Records for the exercise:
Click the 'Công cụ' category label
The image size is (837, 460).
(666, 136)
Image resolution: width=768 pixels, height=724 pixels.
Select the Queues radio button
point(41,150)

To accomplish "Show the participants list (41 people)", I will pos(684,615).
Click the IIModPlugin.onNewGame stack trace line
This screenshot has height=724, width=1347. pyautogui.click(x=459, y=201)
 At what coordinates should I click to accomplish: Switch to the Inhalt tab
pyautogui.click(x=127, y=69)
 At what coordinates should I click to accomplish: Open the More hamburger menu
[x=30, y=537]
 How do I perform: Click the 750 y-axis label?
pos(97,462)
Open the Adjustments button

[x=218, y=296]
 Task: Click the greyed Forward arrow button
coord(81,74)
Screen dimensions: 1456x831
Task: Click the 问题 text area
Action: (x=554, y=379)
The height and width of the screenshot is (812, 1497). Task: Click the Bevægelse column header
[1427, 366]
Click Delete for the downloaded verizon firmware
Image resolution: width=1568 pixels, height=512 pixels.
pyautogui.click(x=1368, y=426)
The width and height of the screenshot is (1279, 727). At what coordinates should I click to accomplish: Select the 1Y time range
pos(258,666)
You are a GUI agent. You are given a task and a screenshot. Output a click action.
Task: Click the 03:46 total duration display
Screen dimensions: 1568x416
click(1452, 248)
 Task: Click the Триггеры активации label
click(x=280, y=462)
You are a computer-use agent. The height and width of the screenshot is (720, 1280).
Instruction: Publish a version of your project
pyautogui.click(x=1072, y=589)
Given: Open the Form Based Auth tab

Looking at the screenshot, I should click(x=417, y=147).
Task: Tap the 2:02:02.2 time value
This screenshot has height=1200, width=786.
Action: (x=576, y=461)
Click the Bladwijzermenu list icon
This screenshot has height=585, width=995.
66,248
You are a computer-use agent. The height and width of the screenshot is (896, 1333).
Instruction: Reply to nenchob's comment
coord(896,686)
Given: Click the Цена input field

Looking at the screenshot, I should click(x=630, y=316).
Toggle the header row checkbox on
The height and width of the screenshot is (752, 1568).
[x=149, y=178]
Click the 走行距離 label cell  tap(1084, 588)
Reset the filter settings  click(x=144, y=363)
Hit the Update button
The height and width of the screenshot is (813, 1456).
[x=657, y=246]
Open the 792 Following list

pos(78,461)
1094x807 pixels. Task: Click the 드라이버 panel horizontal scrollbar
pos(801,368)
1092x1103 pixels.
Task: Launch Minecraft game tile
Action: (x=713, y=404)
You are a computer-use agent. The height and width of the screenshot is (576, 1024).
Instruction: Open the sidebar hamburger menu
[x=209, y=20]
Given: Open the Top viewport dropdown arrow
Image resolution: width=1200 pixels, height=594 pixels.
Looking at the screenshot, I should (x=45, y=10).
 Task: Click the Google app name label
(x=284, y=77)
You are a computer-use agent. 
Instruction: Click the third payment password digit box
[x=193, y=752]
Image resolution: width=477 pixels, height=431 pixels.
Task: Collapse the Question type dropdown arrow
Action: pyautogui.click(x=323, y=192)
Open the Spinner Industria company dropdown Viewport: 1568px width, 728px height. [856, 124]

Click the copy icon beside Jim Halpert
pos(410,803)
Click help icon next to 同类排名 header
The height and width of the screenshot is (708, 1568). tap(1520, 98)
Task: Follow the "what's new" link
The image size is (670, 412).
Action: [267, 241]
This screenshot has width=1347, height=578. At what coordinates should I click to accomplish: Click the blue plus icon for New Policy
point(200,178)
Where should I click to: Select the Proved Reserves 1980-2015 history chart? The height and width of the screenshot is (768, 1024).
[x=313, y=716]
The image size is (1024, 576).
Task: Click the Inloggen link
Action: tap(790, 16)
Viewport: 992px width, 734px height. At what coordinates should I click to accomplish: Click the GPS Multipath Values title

Exercise brief:
Only a number is expected here: the tally of lines above that contain "agent". Please write nothing more.

Answer:
5